Modou Jadama

Personal information
- Full name: Modou Lamin Jadama
- Date of birth: 17 March 1994
- Place of birth: Serrekunda, The Gambia
- Date of death: 2 October 2024 (aged 30)
- Place of death: United States
- Height: 1.85 m (6 ft 1 in)
- Position: Centre-back

Youth career
- 2012–2013: Universidad de Chile
- 2013–2014: Colo-Colo

Senior career*
- Years: Team / Apps / (Gls)
- 2013–2014: Colo-Colo B / 5 / (0)
- 2014–2016: Colo-Colo / 0 / (0)
- 2016: → Coquimbo Unido (loan) / 3 / (0)
- 2017: Tulsa Roughnecks / 31 / (1)
- 2018–2019: Portland Timbers / 2 / (0)
- 2018–2019: Portland Timbers 2 / 42 / (5)
- 2020: Atlanta United 2 / 16 / (0)
- 2021: FC Tulsa / 24 / (0)
- 2022: Hartford Athletic / 28 / (0)
- 2024: Georgia FC / 4 / (0)
- Total:  / 155 / (6)

= Modou Jadama =

Gambian footballer (1994–2024)

Modou Lamin Jadama (17 March 1994 – 2 October 2024), also known as Mou Jadama, was a Gambian footballer who played as a centre-back.

==Career==
=== Early career ===

Born in Serrekunda of The Gambia, Jadama moved to Atlanta, Georgia when he was 9 years old.

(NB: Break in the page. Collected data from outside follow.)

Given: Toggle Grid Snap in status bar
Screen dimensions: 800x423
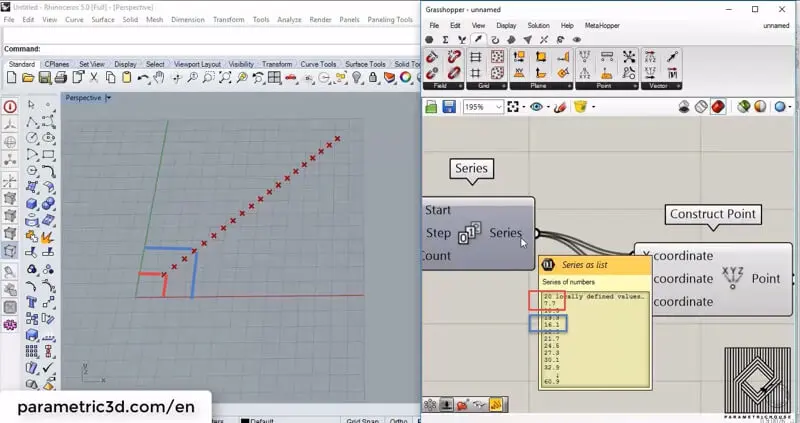Looking at the screenshot, I should coord(362,419).
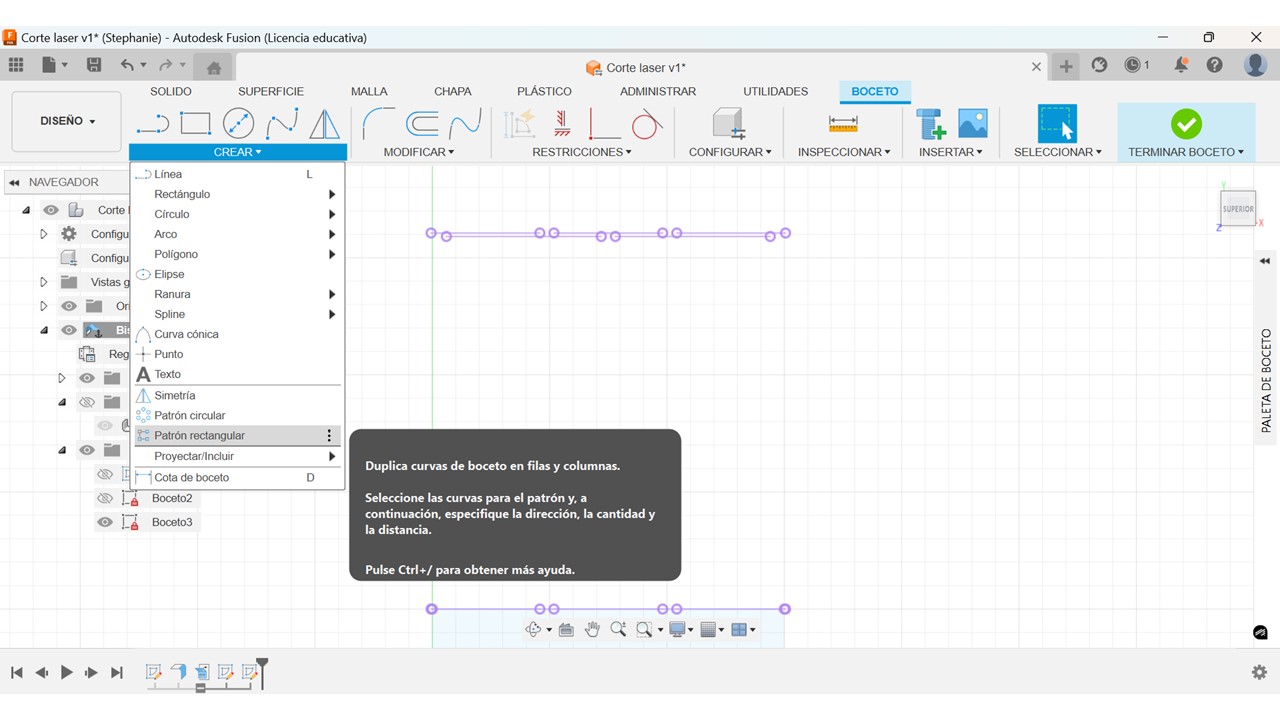Switch to the SUPERFICIE tab

[x=270, y=91]
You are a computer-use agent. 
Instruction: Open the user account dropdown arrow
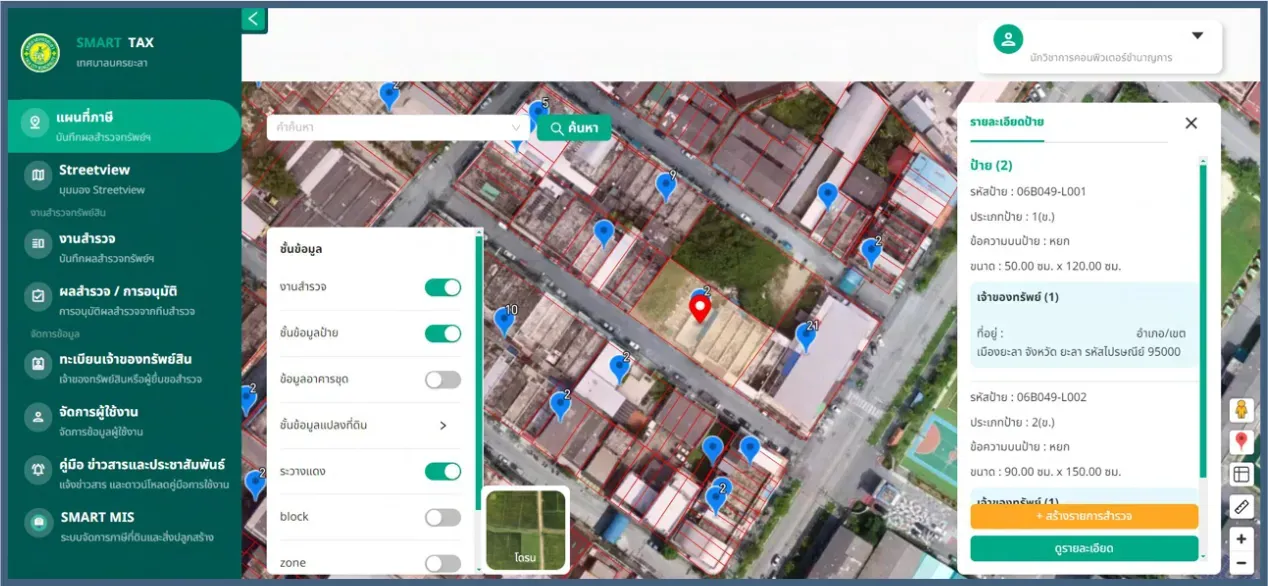point(1197,36)
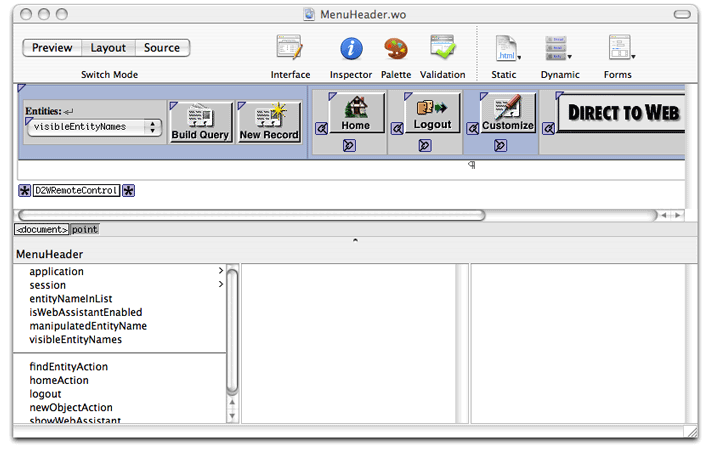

At the age of 10, he got selected for a team called Stars, introduced to him by his cousin. He played varsity football for 3 years for Milton High School and also the Norcross Soccer Academy. He was also an Olympic Development Program (ODP) player from 2007-2010. Jadama also trained with Elon University, but soon left to join Universidad de Chile.

=== Chile ===
Jadama signed with Universidad de Chile in 2012, soon returning to the U.S. to finish high school but returned to play for their reserve team. After that, he went to train in Italy and Leipzig but left to play for Colo-Colo in August 2013, signing a 2 year contract with their reserve team in the 2013–14 Segunda División Profesional. He won the U19 league in the 2014 season, and was promoted to the first team in January 2015.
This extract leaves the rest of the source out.